The second blind spot is the broader regional pattern. De la Espriella’s victory is not an isolated Colombian phenomenon. It is the latest iteration of a rightward tide that has swept Javier Milei to the presidency of Argentina — where his shock-therapy economics are producing their first tangible results in falling inflation — strengthened José Antonio Kast in Chile, brought Nayib Bukele an unprecedented second term in El Salvador on a security platform, and enabled right-of-centre coalitions to consolidate in several smaller Central American states. This wave is not primarily about Trump’s endorsements, which in most cases followed rather than created the political momentum. It reflects a genuine and broadly distributed frustration with the institutional left’s inability to deliver on security, economic stability, and institutional credibility. Latin America’s left governed extensively in the 2000s and 2010s, and in country after country — Venezuela catastrophically, Brazil problematically, Colombia chaotically — the governing left is associated with corruption, populist spending, and an unwillingness to confront organised crime directly.

De la Espriella’s background presents legitimate questions that should be pressed in office rather than used as a reason to reject an electoral result. His legal clients were his clients in private life, before he ran for president; they do not, in themselves, demonstrate he is corrupt, any more than a defence lawyer’s clients define the lawyer’s values. More pertinent is whether he has the institutional knowledge to govern a country whose civil service, judicial system, and military are complex, partly captured, and historically resistant to rapid change from above. His pledge to scrape peace negotiations with armed groups and pursue a military crackdown will encounter the same operational limitations that have constrained every Colombian government that has tried pure hard-power approaches — the country’s geography and the scale of its illicit economy impose constraints that mega-prisons and tough rhetoric alone cannot overcome.
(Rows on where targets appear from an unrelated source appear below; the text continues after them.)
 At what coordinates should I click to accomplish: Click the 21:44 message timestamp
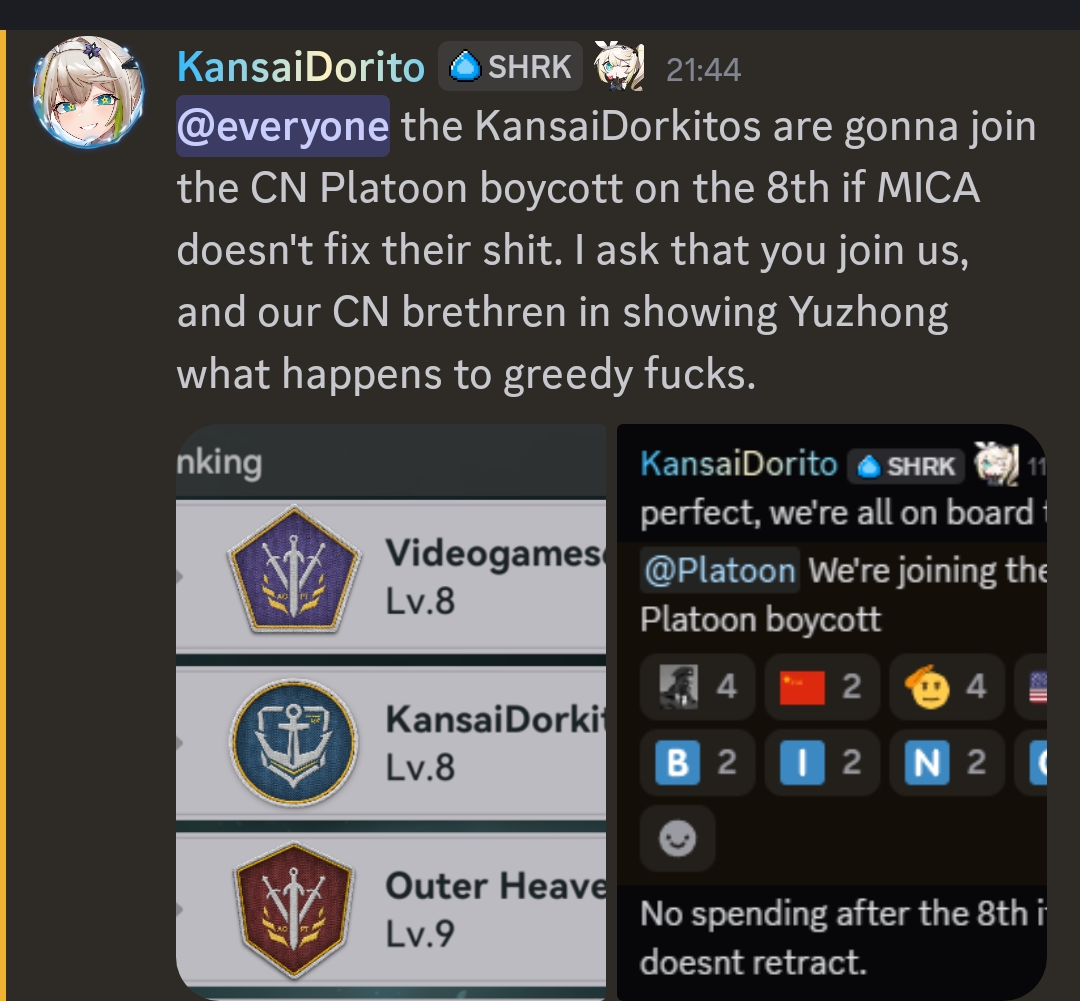tap(703, 69)
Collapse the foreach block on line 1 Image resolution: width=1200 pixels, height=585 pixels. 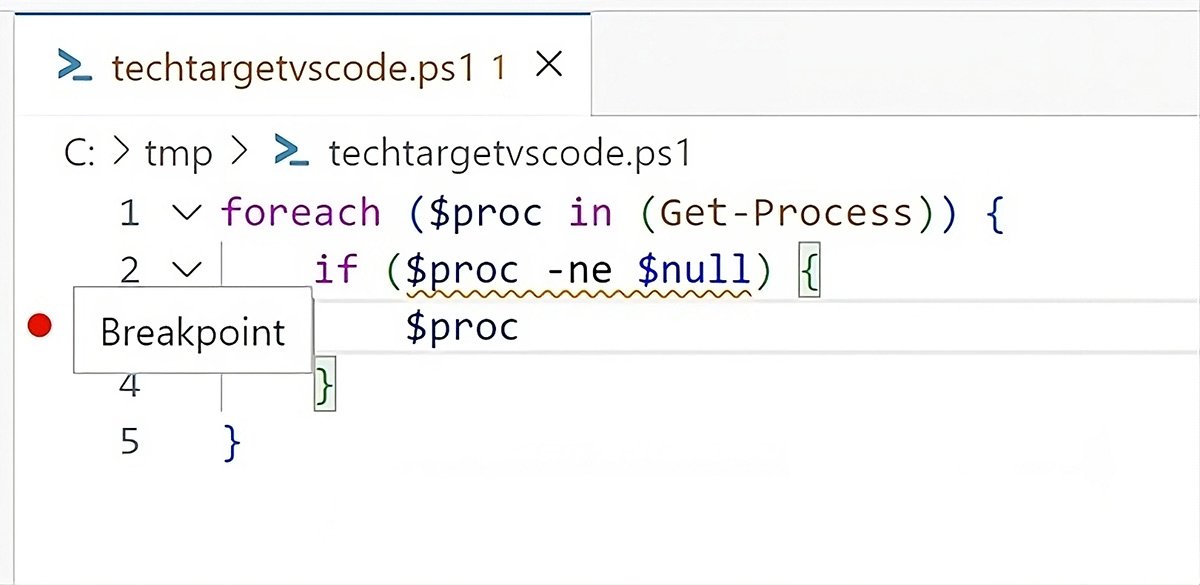pyautogui.click(x=187, y=213)
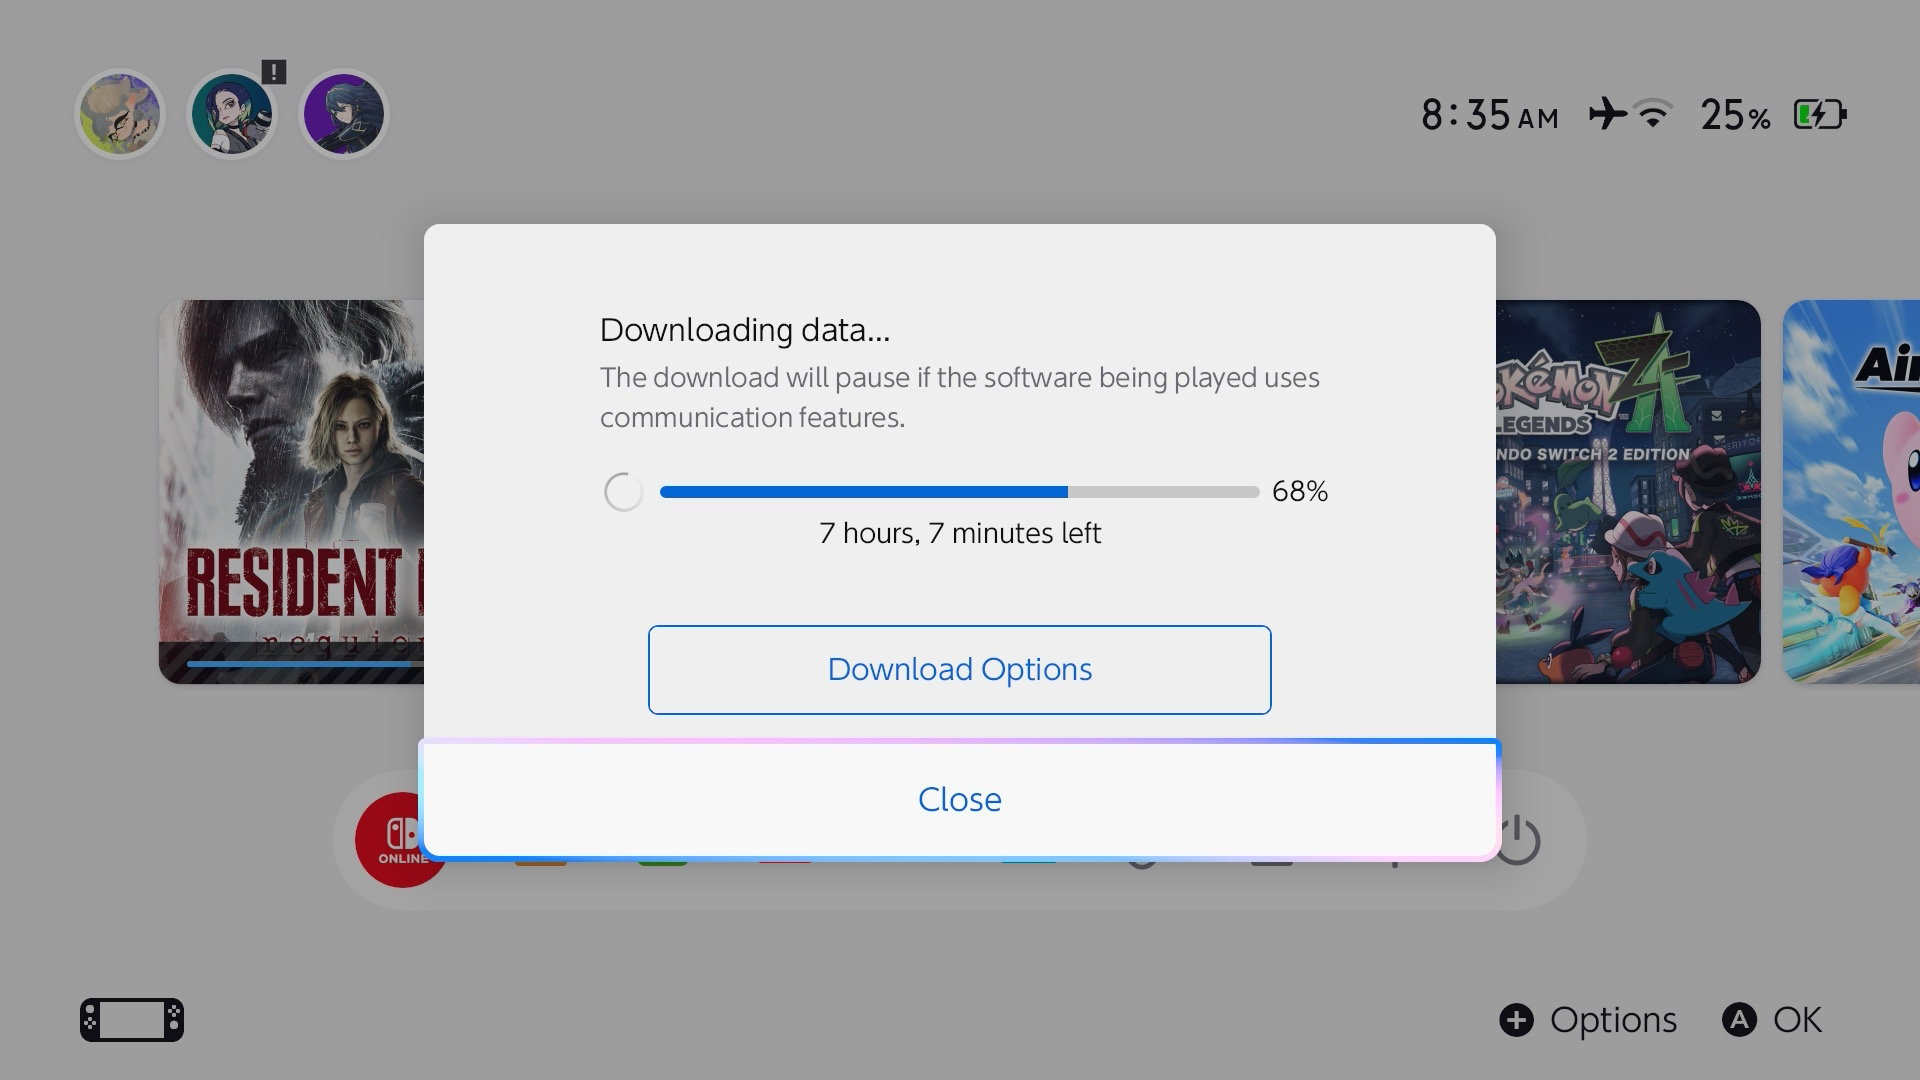
Task: Click the console controller icon at bottom left
Action: tap(132, 1020)
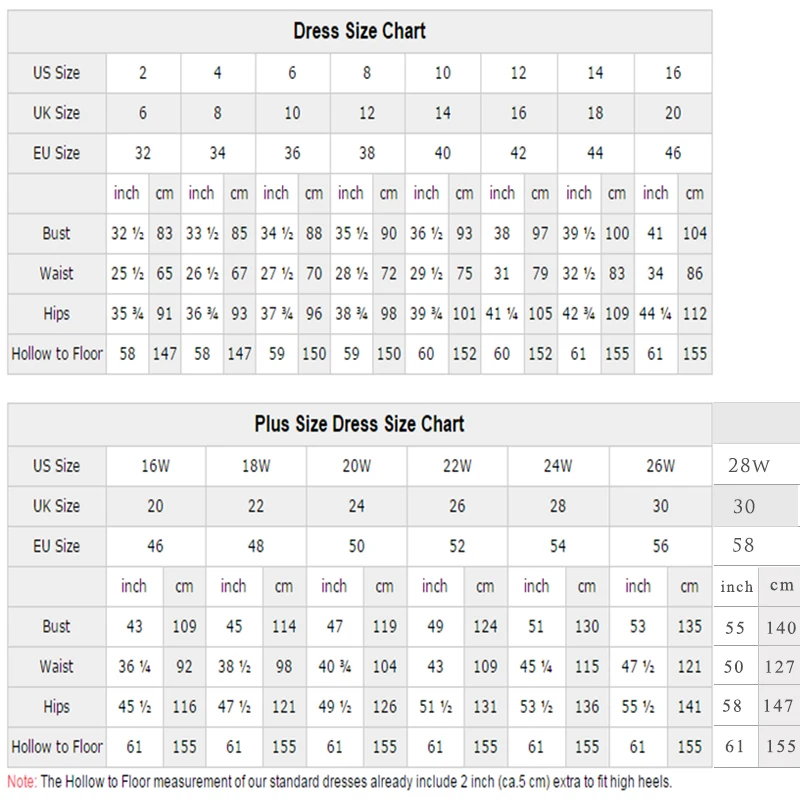The height and width of the screenshot is (800, 800).
Task: Select EU Size 40 cell
Action: (442, 153)
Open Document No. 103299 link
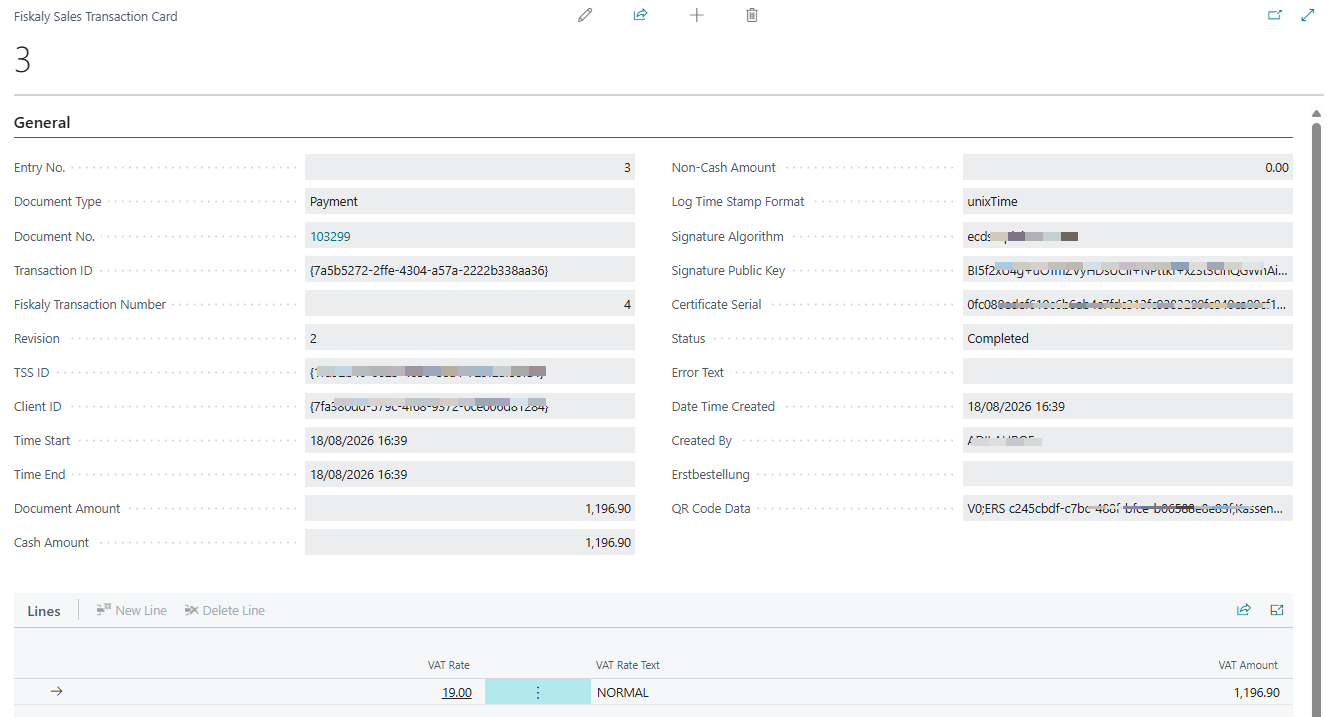 point(330,236)
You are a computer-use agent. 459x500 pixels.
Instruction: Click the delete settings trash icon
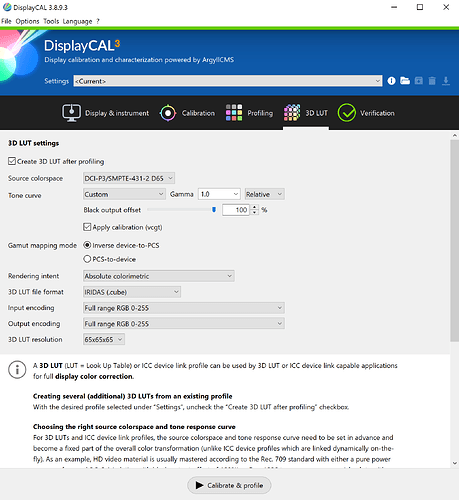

But the alternative — a second consecutive term of Petro’s approach under Cepeda — offered no solution to those constraints either. Colombia’s voters made a choice between two imperfect options and chose the one that did not come with four more years of the same trajectory. That choice deserves respect, even from those who would have preferred a different outcome.

What to watch

Watch whether Petro’s fraud allegations — currently unsupported by evidence — translate into a formal legal challenge that delays the transfer of power and creates a constitutional crisis. Watch how de la Espriella constructs his Cabinet: a government of competent technocrats would partially offset concerns about his inexperience, while a government dominated by political allies and personal loyalists would validate them. Watch the armed groups’ immediate response — they will test de la Espriella’s resolve early, and his administration’s handling of the first major security incident will set the tone for his entire term. And watch whether the US-Colombia relationship, strained under Petro over migration and tariffs, actually delivers the “total support and strength” Trump promised — or whether, as with many Trump endorsements, it proves more rhetorical than substantive.